NIH ADRD Summit
Today, I'm privileged to participate in the NIH Alzheimer's disease and Related Dementias Summit. The opportunity to share scientific goals with the public is a critical component of scientific communication and it was very insightful to hear from the public and advocacy groups on how we might shift our scientific priorities to meet the patients and public where they are in dealing with disease. For VCID, the priorities are clear and fit extremely well with the ongoing work in the lab. Specifically, experimental models of VCID including lacunar stroke, co-morbid dietary interventions, and co-morbid neurodegenerative features. So exciting to see that our research programs align well with the field. Most interesting was the highlight of a priority focused on understanding the impact of cerebrovascular disease on myelination. This aligns very well with Dr. Fon't work in the lab looking at vascular signals that regulate post-stroke myelination. Also related is Veronica Lubera's work as an undergraduate on coaxing axon-oligodendrocyte interactions after white matter stroke. After Eric Hayden's prior work on modeling lacunar stroke in 5XFAD-ApoE mice, we moved on to modeling white matter stroke in tau-overexpressing mice. Abhinav Vempati's undergraduate work on this topic will be groundbreaking while Manu Vohra is working on Mark4 inhibitors that is a tractable therapeutic target for VCID.

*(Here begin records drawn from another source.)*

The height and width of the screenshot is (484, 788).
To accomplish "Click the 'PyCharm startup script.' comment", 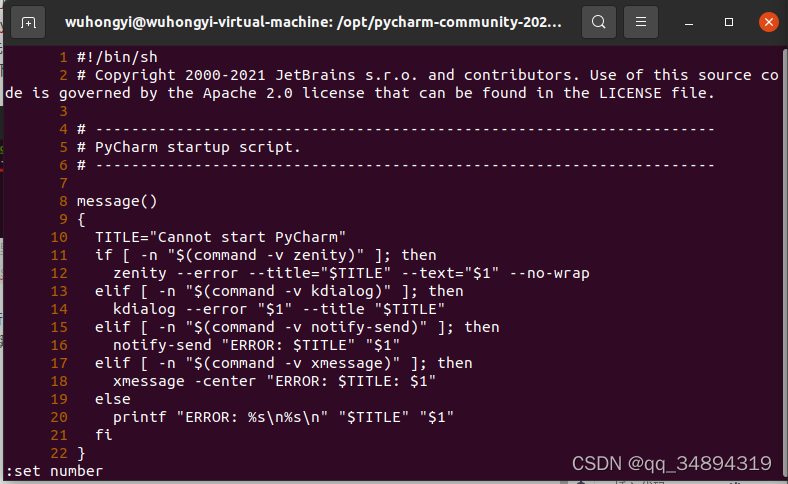I will (198, 147).
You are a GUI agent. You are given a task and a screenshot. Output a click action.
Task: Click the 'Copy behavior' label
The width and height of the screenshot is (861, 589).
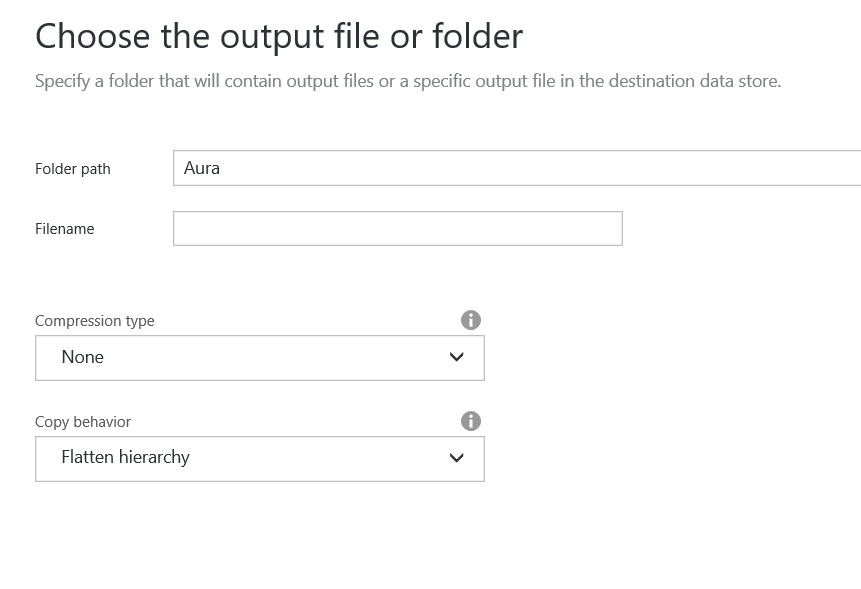[x=83, y=422]
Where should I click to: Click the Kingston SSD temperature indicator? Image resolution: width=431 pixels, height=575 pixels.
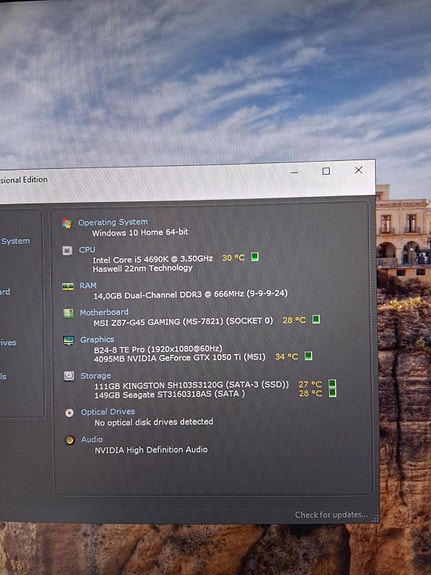point(332,384)
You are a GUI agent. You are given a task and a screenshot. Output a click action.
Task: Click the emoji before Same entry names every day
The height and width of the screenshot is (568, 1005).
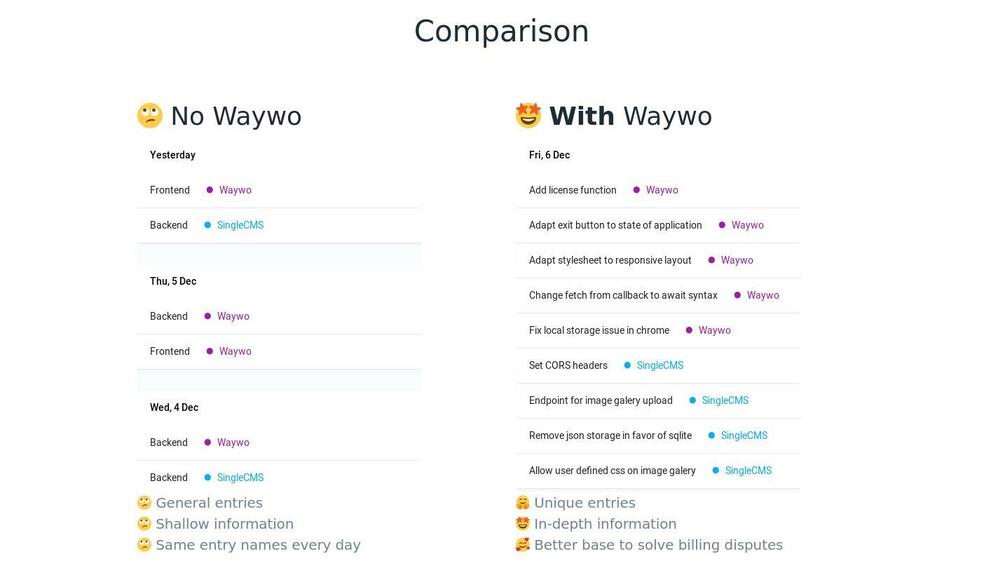coord(144,545)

On the clinical side, there is a critical need for biomarkers that help define subpopulations of patients with significant VCID contributions. This was highlighted throughout the ADRD Summit for all types of neurodegenerative diseases and a push from the public to get these into clinical testing. This biomarker priority also aligns extremely well with the ongoing work in the lab including our involvement in DISCOVERY, DIVERSE VCID, and MarkVCID. Davis Chong and Dr. Katherine Mun are leading these biomarker efforts. I'm hoping that we can use this valuable data on inflammatory and angiogenic pathways to reverse translate into animal models.
It is an exciting time for brain research and with the President eyeing funding for the APRA-H initiative and the local support of philanthropic donors and patients willing to participate in cutting edge research, I'm certain that we will deliver a meaningful treatment for VCID within 5-10 years.